“To John Thomas Smith, British Museum.”
1833.
Mrs. Piozzi, in her anecdotes of Dr. Johnson, speaking of Porridge Island, says it “is a mean street in London, filled with cook-shops, for the convenience of the poorer inhabitants; the real name of it I know not, but suspect that it is generally known by to have been originally a term of derision.”
Porridge Island consisted of a nest of old rat-deserted houses, lately forming narrow alleys south of Chandos Street, and east of St. Martin’s church, which were originally occupied by numerous cooks for the accommodation of the workmen engaged in erecting the said church.[507]
FOOTNOTES
[1] Two other residences of Smith’s, less definitely associated with his books or etchings, are recorded. The first is No. 8 Popham Terrace, near the Barley Mow Tavern, in Frog Lane, Islington. His sojourn here is mentioned, without dates, by Lewis in his History of Islington (1842). Frog Lane is now Popham Road, of which Popham Terrace appears to have been part. In 1809, Smith was living at No. 4 The Polygon, Somers Town.
[2] Thomas Lowe had taken Marylebone Gardens in 1763, at a rent of £170. Fresh from his triumphs as a tenor at Vauxhall, he made concerts the principal entertainment. In 1768 he compounded with his creditors.
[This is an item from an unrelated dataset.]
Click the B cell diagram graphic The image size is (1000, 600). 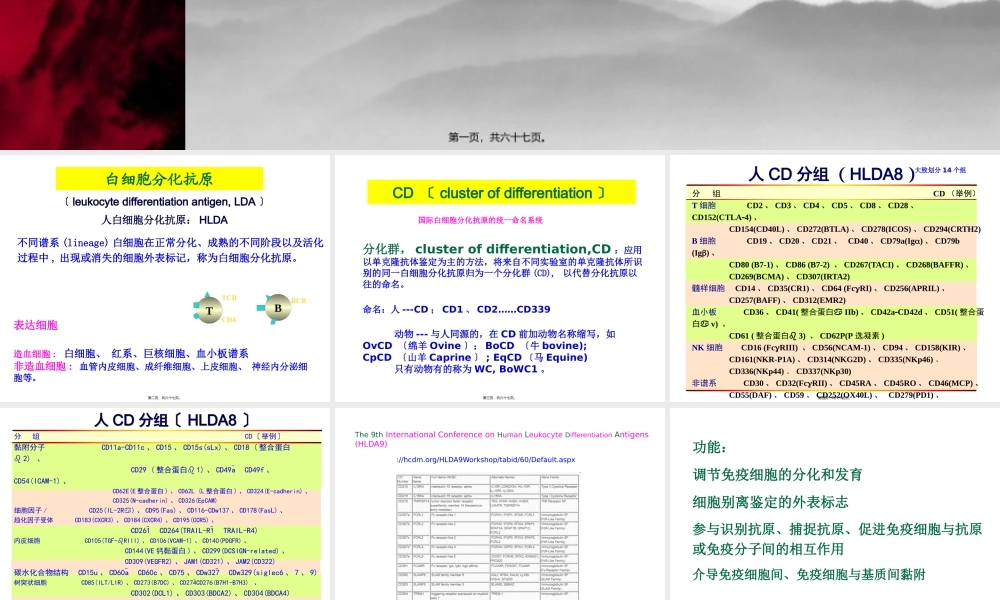coord(278,309)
[3] This theatre at Richmond was built two years before Smith’s birth, and was opened in May 1765, by Mr. Love, who spoke a prologue by Garrick. Love was the stage name of James Dance, who, as a son of George Dance, R.A., the City Architect, adopted it that he might not “disgrace his family,” a proceeding on which Genest comments: “Shall we never have done with this miserable cant? Foote, with much humour, makes Papillion say, in The Lyar: ‘As to Player, whatever might happen to me, I was determined not to bring a disgrace upon my family; and so I resolved to turn footman.’” The Devil to Pay, by Charles Coffey, was adapted from a play by Jevon called The Devil of a Wife, first produced at Drury Lane in 1731, when Love played “Jobson” and Mrs. Love “Nell.”